In the middle of our interview, Mark Freda’s radio went off with an emergency alert. Turns out, Princeton’s Mayor still holds his fulltime job at Princeton First Aid and Rescue Squad and remains a volunteer firefighter. This explains a little about who Freda is. He started his municipal involvement volunteering with the squads in the 1970s.

Today he works from early morning until late at night to balance both. It helps him understand other agencies, too, and the essential need to work together. While campaigning, Freda promised to work with Mercer County officials and the Princeton Schools to spend money smarter and reiterated this vow at his swearing in.

“For a number of months before I came here, I tried to jump on (Freeholder) meetings and tried to jump in on other things individual County Commissioners have had. I’ve been on calls with the County Executive, trying to promote and improve the relationship. Trying to show up as much as I can and then from there…because you can’t just show up and bang on door to get something.,” Freda explains.

To start, he hopes to fully utilize all the county services we can, take advantage of its ability to do roadwork and see if it can help with emergency radio coverage in our area. The ultimate goal with the county and with schools is to not duplicate services and maximize the efficiency of what’s being done.

“With the schools, there’s a Council liaison to school, & a school liaison to Council. That group will have discussions and talk about whether there are things one or the other could do to help each other. At some point we need to talk about physical facilities, playing fields and parks and who does what and leverage them to meet needs of both schools and community.”

For our community, Freda is also working to advance the hiring of more diverse staff. The Human Services department and Civil Rights Commission have been in discussions, developing ideas to move forward with an Equity Tool Kit. Mayor Lempert expanded job posting efforts to include the African American Chamber of Commerce and the National Forum for Black Public Administrators and Mayor Freda is continuing that advancement with the current search for Municipal Administrator, to ensure they reach minority candidates.

“Let’s do the right things in our everyday activities, when opening up positions and otherwise, to make sure our practices have us giving an opportunity to everyone out there,” he says.

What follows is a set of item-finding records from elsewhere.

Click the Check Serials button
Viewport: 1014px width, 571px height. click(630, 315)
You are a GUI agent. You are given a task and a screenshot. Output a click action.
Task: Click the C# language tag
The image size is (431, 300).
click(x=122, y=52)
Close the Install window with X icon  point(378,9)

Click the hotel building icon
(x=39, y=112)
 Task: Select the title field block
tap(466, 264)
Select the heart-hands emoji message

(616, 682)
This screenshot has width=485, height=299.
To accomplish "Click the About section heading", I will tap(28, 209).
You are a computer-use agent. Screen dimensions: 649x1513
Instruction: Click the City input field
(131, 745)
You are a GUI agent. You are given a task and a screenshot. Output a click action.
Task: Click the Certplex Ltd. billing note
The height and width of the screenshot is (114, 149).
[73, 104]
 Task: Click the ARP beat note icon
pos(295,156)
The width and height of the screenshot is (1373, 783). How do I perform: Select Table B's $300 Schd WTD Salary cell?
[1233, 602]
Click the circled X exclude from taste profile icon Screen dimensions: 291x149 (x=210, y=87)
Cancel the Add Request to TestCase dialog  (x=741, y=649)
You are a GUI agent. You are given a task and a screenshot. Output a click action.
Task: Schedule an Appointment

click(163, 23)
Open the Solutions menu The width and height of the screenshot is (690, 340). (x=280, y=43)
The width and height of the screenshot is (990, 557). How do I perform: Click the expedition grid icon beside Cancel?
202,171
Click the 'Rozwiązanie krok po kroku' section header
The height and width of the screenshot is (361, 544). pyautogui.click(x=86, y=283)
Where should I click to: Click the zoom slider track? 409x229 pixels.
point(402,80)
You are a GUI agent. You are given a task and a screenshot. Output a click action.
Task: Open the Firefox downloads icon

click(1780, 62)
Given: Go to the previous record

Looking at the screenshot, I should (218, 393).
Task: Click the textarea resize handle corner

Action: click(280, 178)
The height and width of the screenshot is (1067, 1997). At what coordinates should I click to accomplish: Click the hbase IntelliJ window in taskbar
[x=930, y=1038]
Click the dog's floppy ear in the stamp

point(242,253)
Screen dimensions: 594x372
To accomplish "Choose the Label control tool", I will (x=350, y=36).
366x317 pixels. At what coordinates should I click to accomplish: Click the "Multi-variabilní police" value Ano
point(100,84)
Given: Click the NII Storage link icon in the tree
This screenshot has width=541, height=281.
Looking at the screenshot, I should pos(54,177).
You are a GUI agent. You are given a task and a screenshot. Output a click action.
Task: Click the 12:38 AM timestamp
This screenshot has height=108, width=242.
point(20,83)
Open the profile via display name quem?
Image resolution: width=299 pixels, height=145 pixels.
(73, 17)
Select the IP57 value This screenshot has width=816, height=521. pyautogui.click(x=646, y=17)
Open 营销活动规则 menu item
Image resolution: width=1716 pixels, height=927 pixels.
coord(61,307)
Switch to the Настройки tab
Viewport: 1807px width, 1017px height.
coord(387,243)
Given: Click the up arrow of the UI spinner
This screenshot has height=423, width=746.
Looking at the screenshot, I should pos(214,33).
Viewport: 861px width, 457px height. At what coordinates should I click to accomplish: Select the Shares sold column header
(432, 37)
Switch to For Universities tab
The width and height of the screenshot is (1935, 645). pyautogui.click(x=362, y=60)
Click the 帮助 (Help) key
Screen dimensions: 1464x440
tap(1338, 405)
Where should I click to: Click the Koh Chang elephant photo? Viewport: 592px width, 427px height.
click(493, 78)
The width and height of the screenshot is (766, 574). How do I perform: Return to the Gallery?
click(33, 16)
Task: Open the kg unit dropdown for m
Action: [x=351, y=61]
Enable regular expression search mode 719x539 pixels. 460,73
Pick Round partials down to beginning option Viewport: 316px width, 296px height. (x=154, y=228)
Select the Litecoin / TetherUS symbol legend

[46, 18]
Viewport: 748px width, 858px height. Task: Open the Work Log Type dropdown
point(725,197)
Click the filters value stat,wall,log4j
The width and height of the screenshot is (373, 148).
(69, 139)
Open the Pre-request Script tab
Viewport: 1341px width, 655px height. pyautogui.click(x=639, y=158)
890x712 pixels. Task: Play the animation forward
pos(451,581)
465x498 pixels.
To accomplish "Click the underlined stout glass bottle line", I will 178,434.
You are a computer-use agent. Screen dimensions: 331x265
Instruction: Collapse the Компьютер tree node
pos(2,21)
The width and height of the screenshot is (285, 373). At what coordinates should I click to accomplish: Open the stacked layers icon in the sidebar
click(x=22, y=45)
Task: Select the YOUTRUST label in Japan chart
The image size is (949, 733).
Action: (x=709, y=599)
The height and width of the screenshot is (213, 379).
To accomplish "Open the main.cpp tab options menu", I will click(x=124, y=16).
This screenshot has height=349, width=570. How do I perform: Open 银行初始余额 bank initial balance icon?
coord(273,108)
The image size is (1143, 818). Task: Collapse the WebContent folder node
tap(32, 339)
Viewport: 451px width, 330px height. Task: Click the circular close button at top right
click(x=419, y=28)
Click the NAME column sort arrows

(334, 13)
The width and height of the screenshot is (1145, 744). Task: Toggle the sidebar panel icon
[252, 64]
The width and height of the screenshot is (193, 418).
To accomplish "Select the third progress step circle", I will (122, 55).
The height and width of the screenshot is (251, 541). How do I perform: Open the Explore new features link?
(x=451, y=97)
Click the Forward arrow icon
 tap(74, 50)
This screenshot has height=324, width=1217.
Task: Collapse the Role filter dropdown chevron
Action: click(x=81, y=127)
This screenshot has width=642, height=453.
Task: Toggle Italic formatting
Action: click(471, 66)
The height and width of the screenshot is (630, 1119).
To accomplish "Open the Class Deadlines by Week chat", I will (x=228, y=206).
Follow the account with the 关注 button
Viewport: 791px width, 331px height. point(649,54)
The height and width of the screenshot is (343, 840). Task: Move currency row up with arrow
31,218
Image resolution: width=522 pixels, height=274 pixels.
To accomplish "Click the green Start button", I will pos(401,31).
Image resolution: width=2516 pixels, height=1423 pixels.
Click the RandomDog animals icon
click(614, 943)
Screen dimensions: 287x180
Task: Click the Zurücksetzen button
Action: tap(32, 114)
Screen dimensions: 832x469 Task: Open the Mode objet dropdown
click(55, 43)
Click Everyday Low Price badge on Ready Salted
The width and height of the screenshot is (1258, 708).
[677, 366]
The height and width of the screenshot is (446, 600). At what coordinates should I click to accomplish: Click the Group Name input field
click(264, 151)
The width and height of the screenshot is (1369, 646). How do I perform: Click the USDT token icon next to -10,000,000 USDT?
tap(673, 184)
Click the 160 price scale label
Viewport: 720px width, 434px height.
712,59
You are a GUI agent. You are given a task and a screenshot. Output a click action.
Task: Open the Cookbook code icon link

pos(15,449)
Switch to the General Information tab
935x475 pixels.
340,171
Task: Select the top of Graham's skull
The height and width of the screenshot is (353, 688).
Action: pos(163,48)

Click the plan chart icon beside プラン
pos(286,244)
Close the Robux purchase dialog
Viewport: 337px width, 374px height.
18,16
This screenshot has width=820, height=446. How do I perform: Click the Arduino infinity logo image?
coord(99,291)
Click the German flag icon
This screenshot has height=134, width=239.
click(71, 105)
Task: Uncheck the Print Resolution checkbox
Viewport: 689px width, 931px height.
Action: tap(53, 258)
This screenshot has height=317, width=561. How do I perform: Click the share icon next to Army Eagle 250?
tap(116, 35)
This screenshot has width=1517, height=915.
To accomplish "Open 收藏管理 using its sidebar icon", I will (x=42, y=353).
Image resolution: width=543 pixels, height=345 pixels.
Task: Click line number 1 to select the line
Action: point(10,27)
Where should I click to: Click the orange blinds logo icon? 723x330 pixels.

Freda, a Democrat, is working alongside a Council made up of six Democrats. There was not a Republican in the race for Mayor or Council this year. In national news, there has been a lot about the disparity between the two parties, but when working in local government, the Mayor says it’s not the same.

“Once you’re elected, you’re elected to represent everyone,” Freda believes. “At a local level, that should be so easy to do because 98% of the things that come up are not political. Whether someone is Democrat, Republican or Independent should never even be a consideration.”

Prior to this position, Freda has worn many hats in local government. He sat for 13 years on Borough Council, volunteered on the Public Works Committee and Planning Board and was the Township’s first Director of Emergency Services.

“I’ve lived in town my entire life and get out and about a bit,” says Freda. “Before the Democrats were in for decades and decades, Republicans were in.”


Whatever your party affiliation, Mayor Freda vows to continue listening. When campaigning, Freda admitted he’s not an expert on every topic and professed the importance of listening to those that know more than him. Now, in office, he also sees his staff as essential to this agenda.

“We have staff that have, in many cases, been sitting in their seats a long time. Their experience and knowledge are critical,” Freda states.

Critical to understanding where things have been in Princeton and where things should be headed.

Council has a full plate for 2021. Freda aims to help them work through it, to accomplish and address things as quickly as possible.